Muchos todavía recordamos a Mons. Guerra Campos sentado en las cortes franquistas, ocupando un escaño en nombre de una Iglesia cómplice de la dictadura que nos aplastó durante cuarenta años. Y recordamos a Mons. Cantero Cuadrado, cabeza visible del Consejo de regencia. Eran otros tiempos. Dios andaba mezclado con charreteras militares y bandas que cruzaban la pechera blanca, porque también él había sido designado diputado en cortes por el general-generalísimo por la gracia de Dios.
Llegó la democracia. Las primeras elecciones. Cristo no se presentó y ni siquiera figuró entre los diputados de designación real. La Constitución proclamó la llegada de un estado aconfesional. ¿Se retiró Dios de la política? Dios tal vez sí. Pero la Iglesia nunca renunció al poderío conseguido por su aportación a la cruzada de liberación.
La Jerarquía inició una vida de añoranza. No sobrellevó dignamente la viudedad enlutada de la Plaza de Oriente. Empujó, también ella, a Tarancón al paredón. Ha permanecido en estos treinta y tantos años echando de menos el calor de la primacía, el dominio de las conciencias, el dogmatismo de una moral convertida en obligación política, confundiendo las decisiones de un hemiciclo democráticamente elegido con los supuestos designios de Dios impuestos a golpe de báculo, trazando los derroteros del comportamiento humano, identificando el derecho canónico con decisiones legisladas desde la libertad conquistada.
Monseñor Martínez Camino, en nombre de la Conferencia Episcopal, ha comparecido para hablar sobre el proyecto de ley de interrupción del embarazo. Los Obispos, lo he repetido a lo largo de muchos artículos, tienen derecho a expresar su opinión. Pero me repugna el tono de superioridad insolente, el estilo prepotente, los términos empleados (crimen, abismo criminal). Todo es repulsa agriada, condena absoluta, desprecio, amenaza. Suena a crujido del látigo. Excomunión, pecado gravísimo, devaluación del ser humano, negación de derechos. "Abortar no es curar, es matar" "Reconocer esa posibilidad legal es reconocer el derecho a matar"
Una sociedad como la española no tiene ninguna obligación de soportar tanto desprecio, tanta deslegitimación, ni está dispuesta a poner la otra mejilla ante las bofetadas episcopales.

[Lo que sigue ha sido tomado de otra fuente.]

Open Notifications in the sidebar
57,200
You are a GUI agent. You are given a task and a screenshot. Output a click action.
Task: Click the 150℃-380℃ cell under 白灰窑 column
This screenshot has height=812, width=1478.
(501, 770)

A Vicente Ferrer, muerto en la mañana en que escribo, se le apartó de su vocación jesuítica porque sus metas eran "sospechosas" Se condena a Manuel Torres Queiruga, a Häring, a Rhaner, a Congar, a los teólogos de la liberación, a Pedro Casaldáliga. A tantos y tantos en esta moderna, disimulada, imperceptible inquisición. Se confunde hipócritamente compromiso con marxismo. Se impone la resignación a los pobres. Se llenan los estómagos vacíos con bienaventuranzas deformadas. La felicidad de los miserables, de los que lloran, de los perseguidos se aplaza para otra vida. En ésta rige el derecho canónico, la riqueza y la comprensión hacia la opresión que ayuda a avanzar el mundo del dinero.
Pecado y delito. Felicidad y dolor. Dictadura y libertad. Sólo nos queda apostar por la alegría sin espadas ni cruces, resucitados para siempre, a hombros de la luz y la esperanza.